A CITY centre restaurant and takeaway has an appetite for expansion after selling a whopping 110,000 pasties in its first year.
The Original Pasty House, launched with a £150,000 investment last summer, has seen trade boom since adding Plymouth to its Tavistock branch, and is now due to open another outlet, this time in Exeter.
And business has been so good in Plymouth that owner Nigel Eadie has added an extra 15 staff to the 40 he started with in the city, and promoted five of them to management level.
“It’s been exceptional,” he told The Herald. “We had quite high expectations and thought it would do well in Plymouth – but they have been surpassed.
“We thought it would take 18 months or so to get where we are today.

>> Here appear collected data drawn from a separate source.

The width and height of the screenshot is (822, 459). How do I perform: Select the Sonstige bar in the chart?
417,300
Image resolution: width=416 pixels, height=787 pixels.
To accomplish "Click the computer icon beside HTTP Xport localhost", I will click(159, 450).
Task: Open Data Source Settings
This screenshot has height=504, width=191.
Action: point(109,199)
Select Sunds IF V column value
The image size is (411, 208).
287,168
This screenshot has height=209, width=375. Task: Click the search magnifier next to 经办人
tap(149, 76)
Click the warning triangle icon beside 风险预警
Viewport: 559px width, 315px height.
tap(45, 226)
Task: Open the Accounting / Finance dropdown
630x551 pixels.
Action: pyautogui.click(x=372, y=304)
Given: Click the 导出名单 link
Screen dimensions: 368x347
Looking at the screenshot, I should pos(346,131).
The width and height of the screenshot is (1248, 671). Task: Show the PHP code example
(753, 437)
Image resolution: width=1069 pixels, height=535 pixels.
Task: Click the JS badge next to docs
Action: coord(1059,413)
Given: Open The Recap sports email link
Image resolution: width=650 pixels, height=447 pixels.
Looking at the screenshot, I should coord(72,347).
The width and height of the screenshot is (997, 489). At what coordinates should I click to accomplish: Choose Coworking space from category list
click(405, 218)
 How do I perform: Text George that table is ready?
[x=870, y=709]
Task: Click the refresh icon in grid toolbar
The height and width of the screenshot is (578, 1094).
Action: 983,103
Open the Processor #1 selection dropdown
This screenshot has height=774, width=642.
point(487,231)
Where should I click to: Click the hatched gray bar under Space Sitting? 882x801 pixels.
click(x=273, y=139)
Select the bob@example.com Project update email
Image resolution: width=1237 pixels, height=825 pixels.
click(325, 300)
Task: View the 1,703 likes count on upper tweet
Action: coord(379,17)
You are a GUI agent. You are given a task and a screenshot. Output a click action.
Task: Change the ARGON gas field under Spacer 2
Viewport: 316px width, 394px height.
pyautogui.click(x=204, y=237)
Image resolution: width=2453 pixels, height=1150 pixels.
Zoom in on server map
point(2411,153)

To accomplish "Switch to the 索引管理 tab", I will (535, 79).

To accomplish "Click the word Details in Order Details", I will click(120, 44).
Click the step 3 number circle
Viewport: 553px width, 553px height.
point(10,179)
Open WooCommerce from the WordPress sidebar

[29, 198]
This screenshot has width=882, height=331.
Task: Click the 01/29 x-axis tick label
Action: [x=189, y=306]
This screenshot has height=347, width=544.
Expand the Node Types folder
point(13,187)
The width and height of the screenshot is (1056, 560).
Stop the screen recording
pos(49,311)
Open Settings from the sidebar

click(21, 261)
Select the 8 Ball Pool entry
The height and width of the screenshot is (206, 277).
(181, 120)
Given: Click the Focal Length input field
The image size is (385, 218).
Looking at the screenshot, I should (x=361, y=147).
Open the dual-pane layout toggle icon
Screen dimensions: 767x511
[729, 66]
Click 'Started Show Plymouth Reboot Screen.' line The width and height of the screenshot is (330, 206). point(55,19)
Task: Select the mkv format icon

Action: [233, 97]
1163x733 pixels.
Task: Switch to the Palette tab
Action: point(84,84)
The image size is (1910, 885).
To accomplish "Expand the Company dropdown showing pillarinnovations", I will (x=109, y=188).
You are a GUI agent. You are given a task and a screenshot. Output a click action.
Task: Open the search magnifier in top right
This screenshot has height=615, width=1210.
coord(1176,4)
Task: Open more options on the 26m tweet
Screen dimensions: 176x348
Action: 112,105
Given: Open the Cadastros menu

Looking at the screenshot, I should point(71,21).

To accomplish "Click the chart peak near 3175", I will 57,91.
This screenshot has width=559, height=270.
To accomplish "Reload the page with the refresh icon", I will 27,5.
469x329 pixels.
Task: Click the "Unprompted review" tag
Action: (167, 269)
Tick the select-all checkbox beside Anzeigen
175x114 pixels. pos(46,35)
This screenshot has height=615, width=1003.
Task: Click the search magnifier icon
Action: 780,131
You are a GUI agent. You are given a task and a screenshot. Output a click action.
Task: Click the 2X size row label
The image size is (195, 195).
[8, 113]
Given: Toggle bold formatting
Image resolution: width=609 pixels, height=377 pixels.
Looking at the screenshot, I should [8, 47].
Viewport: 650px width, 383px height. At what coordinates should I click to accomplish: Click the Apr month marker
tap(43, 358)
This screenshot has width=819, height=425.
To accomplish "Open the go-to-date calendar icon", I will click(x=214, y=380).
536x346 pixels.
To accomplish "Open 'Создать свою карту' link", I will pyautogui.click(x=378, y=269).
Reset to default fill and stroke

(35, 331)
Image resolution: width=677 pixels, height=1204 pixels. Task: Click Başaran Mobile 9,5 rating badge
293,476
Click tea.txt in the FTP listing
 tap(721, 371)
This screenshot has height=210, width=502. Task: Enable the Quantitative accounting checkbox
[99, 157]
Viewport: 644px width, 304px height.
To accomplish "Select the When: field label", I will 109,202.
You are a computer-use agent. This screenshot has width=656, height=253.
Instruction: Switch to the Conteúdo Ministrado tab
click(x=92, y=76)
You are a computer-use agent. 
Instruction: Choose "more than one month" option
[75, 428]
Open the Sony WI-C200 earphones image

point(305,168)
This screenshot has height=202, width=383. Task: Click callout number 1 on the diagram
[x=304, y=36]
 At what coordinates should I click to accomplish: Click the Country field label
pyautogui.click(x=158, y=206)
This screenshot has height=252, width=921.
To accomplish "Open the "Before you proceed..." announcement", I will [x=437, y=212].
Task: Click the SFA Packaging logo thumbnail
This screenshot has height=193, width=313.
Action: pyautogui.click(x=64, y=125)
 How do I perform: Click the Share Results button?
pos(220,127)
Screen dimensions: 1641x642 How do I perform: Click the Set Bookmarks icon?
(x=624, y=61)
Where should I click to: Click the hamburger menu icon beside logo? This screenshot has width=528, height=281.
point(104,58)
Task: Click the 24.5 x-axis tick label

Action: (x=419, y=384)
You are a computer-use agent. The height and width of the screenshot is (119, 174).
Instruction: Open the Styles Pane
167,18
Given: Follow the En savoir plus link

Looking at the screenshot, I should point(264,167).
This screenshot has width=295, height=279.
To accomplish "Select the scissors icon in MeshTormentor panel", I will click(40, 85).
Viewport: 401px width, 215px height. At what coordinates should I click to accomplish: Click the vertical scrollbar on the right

We’re delighted with how well the business is doing.”
Mr Eadie sells pasties made especially for the business by a supplier in Cornwall.
He takes pride in using local fresh ingredients and said 60 per cent of the pasties are eaten in the restaurant – where there are 36 covers inside and 48 outside – the rest taken away.
The venture has also added services such as office deliveries and buffets.
The business, which has seen turnover increase by 80 per cent since opening in Plymouth, also sells other food, which is prepared on-site – there is not enough room to make the pasties at the Armada Way outlet, however.
Mr Eadie was formerly a management consultant in Cambridgeshire with extensive experience within the restaurant sector.
He visited Tavistock and spotted the potential of a business on West Street, bought it in 2003, despite it not being for sale, and moved his family to the South West.
When the Tavistock base hit 130,000 pasty sales a year it was time to expand to Plymouth, where he took over the Armada Way premises formerly used by the Body Shop.
Mr Eadie said he has been helped by Plymouth City Council, the City Centre Company and the Business Improvement District, in getting established.
“There’s huge progress being made in this city,” he said, highlighting events at the piazza, and the “ambience and atmosphere” in the city centre as factors boosting business.
“People want to feel a buzz about the place,” he said. “We are looking at a site in Exeter which will probably come on line in the middle to third quarter of next year,” he added.
“But Plymouth will continue to do well. And pasties are becoming more popular. It’s an iconic product which will fill you up with good ingredients and it’s portable.”
The Original Pasty House sells 13 different pasty fillings – but when it comes to naming a favourite Mr Eadie said: “It’s like asking (a parent) who’s your favourite child, I couldn’t possibly say.
“But I do like chicken and chorizo, which is quite spicy.”